I struggled here, I admit. Too many available puns to choose from.
And no alt-text? Tie one on last night ENB?
So would diet drinks or low calorie things like Dr. Pepper 10 have still been taxed at the same rate as these sugary drinks?
Anyway, fuck Gabel in the eye with a hot, rusty poker. At least enough people had sufficient sense to kill this thing.
Diet beverages weren't included, but what is -- things sweetened with sugar, "syrups and powders" -- is pretty vague.
(Maybe the powders bit is a nod to the original Coca-cola formulation? Amphetamine-sweetened sodas won't escape this tax!)
I would actually drink sodas if they had amphetamines. They're missing out on a market there.
67 cents to each two-liter bottle of soda sold in Illinois
That's practically a 100% tax on the retail price of a 2-liter bottle that's on sale.

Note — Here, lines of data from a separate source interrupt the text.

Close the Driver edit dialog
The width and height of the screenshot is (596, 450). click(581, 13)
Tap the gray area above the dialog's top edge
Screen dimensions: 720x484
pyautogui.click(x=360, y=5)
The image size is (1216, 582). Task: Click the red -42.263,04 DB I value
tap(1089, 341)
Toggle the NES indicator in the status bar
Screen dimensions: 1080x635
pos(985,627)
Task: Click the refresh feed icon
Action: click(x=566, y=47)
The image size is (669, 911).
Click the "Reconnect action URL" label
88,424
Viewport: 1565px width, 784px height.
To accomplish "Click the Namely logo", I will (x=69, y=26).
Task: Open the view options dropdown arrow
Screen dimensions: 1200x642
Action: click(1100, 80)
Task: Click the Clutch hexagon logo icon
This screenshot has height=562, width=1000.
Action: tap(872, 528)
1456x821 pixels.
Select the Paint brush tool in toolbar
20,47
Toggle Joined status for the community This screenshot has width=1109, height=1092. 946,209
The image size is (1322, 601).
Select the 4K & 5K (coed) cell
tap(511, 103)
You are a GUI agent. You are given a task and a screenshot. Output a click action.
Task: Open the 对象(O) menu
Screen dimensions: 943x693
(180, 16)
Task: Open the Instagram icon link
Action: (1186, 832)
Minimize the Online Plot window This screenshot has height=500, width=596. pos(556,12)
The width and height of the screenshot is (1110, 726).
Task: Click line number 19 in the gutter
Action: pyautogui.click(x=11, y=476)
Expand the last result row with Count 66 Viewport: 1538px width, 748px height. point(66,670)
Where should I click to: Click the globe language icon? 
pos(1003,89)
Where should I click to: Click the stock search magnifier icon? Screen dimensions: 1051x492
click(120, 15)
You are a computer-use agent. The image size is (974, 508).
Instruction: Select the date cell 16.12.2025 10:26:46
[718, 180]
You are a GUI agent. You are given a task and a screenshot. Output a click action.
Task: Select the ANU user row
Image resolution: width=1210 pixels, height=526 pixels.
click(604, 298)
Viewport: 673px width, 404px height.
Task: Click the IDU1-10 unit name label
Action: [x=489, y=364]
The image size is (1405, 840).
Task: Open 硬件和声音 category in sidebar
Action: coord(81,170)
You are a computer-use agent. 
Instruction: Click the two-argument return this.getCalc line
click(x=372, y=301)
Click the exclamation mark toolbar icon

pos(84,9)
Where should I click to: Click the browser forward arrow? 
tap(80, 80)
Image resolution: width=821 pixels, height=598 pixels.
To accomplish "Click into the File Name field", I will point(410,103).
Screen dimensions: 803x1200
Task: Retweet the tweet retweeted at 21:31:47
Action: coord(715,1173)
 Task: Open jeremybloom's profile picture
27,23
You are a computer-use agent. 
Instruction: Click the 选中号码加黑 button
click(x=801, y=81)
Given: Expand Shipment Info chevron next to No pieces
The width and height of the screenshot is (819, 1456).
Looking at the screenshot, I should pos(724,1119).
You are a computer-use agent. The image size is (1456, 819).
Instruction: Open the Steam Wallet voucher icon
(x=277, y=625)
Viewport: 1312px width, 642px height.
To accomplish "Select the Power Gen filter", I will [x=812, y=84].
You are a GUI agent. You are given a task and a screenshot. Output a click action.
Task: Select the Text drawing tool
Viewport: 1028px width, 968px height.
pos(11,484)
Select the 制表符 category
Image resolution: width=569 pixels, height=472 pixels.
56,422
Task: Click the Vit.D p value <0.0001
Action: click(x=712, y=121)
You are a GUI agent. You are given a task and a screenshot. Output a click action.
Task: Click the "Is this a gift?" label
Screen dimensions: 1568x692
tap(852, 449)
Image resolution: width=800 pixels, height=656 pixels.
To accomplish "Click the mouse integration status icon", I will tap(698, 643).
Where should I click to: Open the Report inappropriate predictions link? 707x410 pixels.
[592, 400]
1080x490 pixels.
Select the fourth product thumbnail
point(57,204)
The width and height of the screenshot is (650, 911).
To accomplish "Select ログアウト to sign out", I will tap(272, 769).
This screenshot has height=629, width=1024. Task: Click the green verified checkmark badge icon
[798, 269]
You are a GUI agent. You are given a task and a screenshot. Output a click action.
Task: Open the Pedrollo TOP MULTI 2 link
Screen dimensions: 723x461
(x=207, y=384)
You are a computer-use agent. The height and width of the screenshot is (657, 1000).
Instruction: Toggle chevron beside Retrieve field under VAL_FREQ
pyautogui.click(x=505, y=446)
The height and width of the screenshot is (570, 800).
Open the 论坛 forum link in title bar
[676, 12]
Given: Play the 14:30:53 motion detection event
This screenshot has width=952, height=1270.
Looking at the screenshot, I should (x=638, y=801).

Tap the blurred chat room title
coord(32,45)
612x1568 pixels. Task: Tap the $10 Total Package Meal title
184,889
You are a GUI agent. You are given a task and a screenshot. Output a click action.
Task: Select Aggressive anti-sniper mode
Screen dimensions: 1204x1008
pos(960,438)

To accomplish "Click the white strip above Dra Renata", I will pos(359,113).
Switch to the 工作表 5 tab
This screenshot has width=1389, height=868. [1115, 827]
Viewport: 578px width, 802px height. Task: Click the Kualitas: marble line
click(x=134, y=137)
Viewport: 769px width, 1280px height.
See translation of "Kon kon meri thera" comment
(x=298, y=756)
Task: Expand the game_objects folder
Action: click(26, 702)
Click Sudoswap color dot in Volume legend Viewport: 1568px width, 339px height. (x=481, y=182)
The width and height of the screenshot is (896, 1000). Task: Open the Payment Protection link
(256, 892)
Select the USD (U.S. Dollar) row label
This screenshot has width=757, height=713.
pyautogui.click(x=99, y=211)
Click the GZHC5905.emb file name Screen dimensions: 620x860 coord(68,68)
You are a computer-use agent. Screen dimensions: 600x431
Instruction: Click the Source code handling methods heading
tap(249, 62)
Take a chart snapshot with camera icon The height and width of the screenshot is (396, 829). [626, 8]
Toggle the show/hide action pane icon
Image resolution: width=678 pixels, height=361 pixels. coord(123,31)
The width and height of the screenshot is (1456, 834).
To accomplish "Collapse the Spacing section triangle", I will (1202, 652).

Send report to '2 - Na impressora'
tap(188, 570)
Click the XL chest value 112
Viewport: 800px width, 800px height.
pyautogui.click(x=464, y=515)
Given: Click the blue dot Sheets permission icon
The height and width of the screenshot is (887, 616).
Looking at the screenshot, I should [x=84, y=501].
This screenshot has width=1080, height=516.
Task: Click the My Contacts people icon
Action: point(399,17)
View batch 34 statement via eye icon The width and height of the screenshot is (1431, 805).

The tax was ridiculously out of proportion. Methinks a 0.1 Penny / Ounce tax would have passed. It's not the nature of the tax they objected to. It was the size.
Thus, liberty is still dead.
Those sad 8oz coke cans should be left untaxed out of pity.
Democrats, millennials, and people with generally negative views of soda companies in general were more likely to support soda taxes.
That seems to fit the bill more nicely.
"
Rev-Match|5.27.14 @ 5:49PM|#
Democrats, millennials, and people with generally negative views of soda companies in general were more likely to support soda taxes."